• Passage shown
┌────────

As a disclaimer, the PS3 is the only home console from this generation that I personally own. I have so many friends with Wii’s and 360’s in close proximity that all I’ve needed is GameFly and an XBox Live account to see the world of games in its entirety--such are the perks of collegiate life. Still, this partial ownership undoubtedly colors my perspective at least a touch.

I’m sure there are a billion typos and errors in this blog. It went way longer than I expected and the next two will almost certainly be shorter. 
I also reserve the right to edit the original article to make it look like I thought of everything the first time.

You have the floor. Yes, you, the one at the computer/phone.    

GT5 is really underwhelming so far.

My brother and I have played the Gran Turismo series since number three. I enjoy them in spurts and my brother has played them obsessively in past. We were both fairly anxious for a full HD upgrade to GT4 and the list of new features and cars made GT5 out to be exactly what we both wanted: more straight-up car racing in real model cars. Not an overly ambitious goal, but sometimes I need to unwind with a down-to-earth title and Gran Turismo fits the bill admirably. 

We have been playing GT5 for about 4 hours now and while the core concepts of the game are still intact, it has totally failed to impress me.

The graphics are not good. Yamauchi has an eye for detail and his passion for the cars is made obvious when you try to discriminate any of the cars from the real thing--you have to try, and that is testament enough to their craftsmanship. But the cars only make up a fraction of your viewing area while racing and it is equally obvious that a comparatively meager amount of time went into the environment. Trees are classic doubled sprites, the grass has no tone to it, the audience is as unconvincing as it ever was...but the worst offenders are the distant backdrops which look universally terrible. No effort was put into them at all; you get the impression that each track is suspended in mid-air, a thousand of feet off the ground.

└────────

• Given data
┌────────

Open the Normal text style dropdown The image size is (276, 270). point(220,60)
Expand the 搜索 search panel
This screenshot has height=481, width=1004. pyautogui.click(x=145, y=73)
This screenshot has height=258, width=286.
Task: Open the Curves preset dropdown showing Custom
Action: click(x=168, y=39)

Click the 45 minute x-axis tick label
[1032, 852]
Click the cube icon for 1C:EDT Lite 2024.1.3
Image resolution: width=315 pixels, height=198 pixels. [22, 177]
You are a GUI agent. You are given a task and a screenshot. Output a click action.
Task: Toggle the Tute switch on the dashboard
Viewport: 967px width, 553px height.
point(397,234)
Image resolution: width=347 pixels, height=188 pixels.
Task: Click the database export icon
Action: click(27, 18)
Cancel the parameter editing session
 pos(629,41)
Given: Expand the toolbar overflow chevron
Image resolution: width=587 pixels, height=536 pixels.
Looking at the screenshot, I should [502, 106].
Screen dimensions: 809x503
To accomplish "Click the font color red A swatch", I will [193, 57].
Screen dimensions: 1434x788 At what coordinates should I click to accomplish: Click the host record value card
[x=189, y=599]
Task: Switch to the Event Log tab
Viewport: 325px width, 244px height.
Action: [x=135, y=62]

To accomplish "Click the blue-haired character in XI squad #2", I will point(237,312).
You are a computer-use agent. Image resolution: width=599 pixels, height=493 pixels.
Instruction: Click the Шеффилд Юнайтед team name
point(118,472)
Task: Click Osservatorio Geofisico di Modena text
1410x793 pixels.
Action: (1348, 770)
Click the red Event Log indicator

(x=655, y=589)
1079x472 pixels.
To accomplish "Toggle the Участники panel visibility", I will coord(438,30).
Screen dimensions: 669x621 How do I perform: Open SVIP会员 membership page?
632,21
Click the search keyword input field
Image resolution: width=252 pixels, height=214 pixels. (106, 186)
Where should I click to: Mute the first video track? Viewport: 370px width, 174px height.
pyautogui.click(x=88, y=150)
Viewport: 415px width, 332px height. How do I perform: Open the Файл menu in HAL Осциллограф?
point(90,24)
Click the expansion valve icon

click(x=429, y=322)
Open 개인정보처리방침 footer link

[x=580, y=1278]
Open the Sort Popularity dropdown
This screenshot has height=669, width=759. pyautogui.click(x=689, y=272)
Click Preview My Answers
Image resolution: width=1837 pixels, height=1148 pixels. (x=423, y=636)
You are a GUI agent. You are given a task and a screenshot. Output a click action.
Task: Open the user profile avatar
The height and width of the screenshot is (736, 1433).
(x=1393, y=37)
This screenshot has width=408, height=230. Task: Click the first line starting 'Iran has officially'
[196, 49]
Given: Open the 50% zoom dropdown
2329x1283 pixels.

└────────

• Set task A
In the Gran Turismo post, rewrite the paragraph beginning "The graphics are not good" as a short bulleted list that keeps its main points.
• Set task B
Return the part of the Gran Turismo post from "My brother and" up to and including "to impress me.", word for word.
• Set task C
For each statement, say yes or no according to the Gran Turismo post, and quote the words that decide it: (i) The writer personally owns a Wii. (ii) The writer and the writer's brother have played the series since the third game. (iii) At the time of writing, they had played GT5 for about ten hours.

• Task result A
- The graphics are not good.
- The cars are so detailed that you have to try to tell them apart from the real thing, which shows Yamauchi's passion and craftsmanship.
- The cars are only a fraction of the view while racing, and much less time went into the environment.
- Trees are doubled sprites, the grass has no tone, and the audience is as unconvincing as ever.
- The distant backdrops are the worst: they look universally terrible and make each track seem suspended in mid-air.

• Task result B
My brother and I have played the Gran Turismo series since number three. I enjoy them in spurts and my brother has played them obsessively in past. We were both fairly anxious for a full HD upgrade to GT4 and the list of new features and cars made GT5 out to be exactly what we both wanted: more straight-up car racing in real model cars. Not an overly ambitious goal, but sometimes I need to unwind with a down-to-earth title and Gran Turismo fits the bill admirably. 

We have been playing GT5 for about 4 hours now and while the core concepts of the game are still intact, it has totally failed to impress me.

• Task result C
(i) No: "the PS3 is the only home console from this generation that I personally own."
(ii) Yes: "My brother and I have played the Gran Turismo series since number three."
(iii) No: "We have been playing GT5 for about 4 hours now"